» Excerpted passage:
# Holy Crap!



## HGerbracht (Apr 21, 2017)

WOW! So I came home today and look what I found in the mailbox!










@Rondo told me that he was going to hook me up and my goodness did he ever!










I am absolutely blown away (pun intended) at the benevolence of this forum. This community has be nothing but helpful and kind to myself and other new cigar smokers. I am delighted to be a part of this forum and will absolutely further this humbling generosity by "bombing" the hell out of a newbie's mailbox when I get a little more seasoned!

Now, for the goods...I'm not 100% sure what everything is, but after playing around on Google, I think I've got it figured out! If not, please let me know:










Cuban Crafters Perfect Cutter

La Palina El Diario KB

Nub Cameroon 464T

Arturo Fuente Gran Reserva Hemingway

Perdomo Double Aged 12 Year Vintage

Pinar del Rio 1878 Cubano Especial

Again, a HUGE shoutout and thanks to @Rondo for absolutely decimating my mailbox :vs_boom:


----------



## bobbya08 (Apr 10, 2017)

Awesome Hit!!


----------



## JimOD (Jan 19, 2017)

Wonderful gesture by @Rondo

Sent from my iPhone using Tapatalk Pro


----------



## WABOOM (Oct 15, 2015)

Nice!!


----------



## ebnash (Mar 5, 2017)

Good on ya @Rondo


----------



## Maxh92 (Dec 2, 2016)

» Available data:

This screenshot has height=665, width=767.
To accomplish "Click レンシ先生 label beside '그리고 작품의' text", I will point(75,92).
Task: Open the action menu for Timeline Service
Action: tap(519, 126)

» Stated exercise A: Change "decimating" to "overwhelming" in the cigar gift thread. Give back the part that opens with the words containing "Arturo Fuente Gran" and closes with "(Apr 10, 2017)".
» Stated exercise B: Write what comes next in the cigar gift thread, picking up after its final line.

» Exercise output A:
Arturo Fuente Gran Reserva Hemingway

Perdomo Double Aged 12 Year Vintage

Pinar del Rio 1878 Cubano Especial

Again, a HUGE shoutout and thanks to @Rondo for absolutely overwhelming my mailbox :vs_boom:


----------



## bobbya08 (Apr 10, 2017)

» Exercise output B:
Good one @Rondo

Sent from my iPhone using Tapatalk


----------



## Kidvegas (Oct 17, 2016)

Sweet Hit @Rondo

Sent from my iPhone using Tapatalk


----------



## NightFish (Jan 27, 2017)

way to go @Rondo


----------



## WNYTony (Feb 12, 2014)

Nicely done @Rondo ! Those Perfect Cutters are awesome - classy touch on the bomb !


----------



## Del Fuego (Mar 29, 2017)

I'm gonna have to get one of those cutters.


----------



## Bigjohn (Apr 6, 2017)

That's awesome!!!!!


Sent from my iPhone using Tapatalk


----------



## UBC03 (Nov 18, 2015)

Nice hit Ron..everybody needs a perfect cutter

Sent from my SM-G925V using Tapatalk


----------



## Bird-Dog (Oct 16, 2009)

Nice hit @Rondo. You did a great job.


----------



## poppajon75 (Apr 10, 2016)

Ron definitely knows how to put a great package together. Great hit brother!


----------



## OneStrangeOne (Sep 10, 2016)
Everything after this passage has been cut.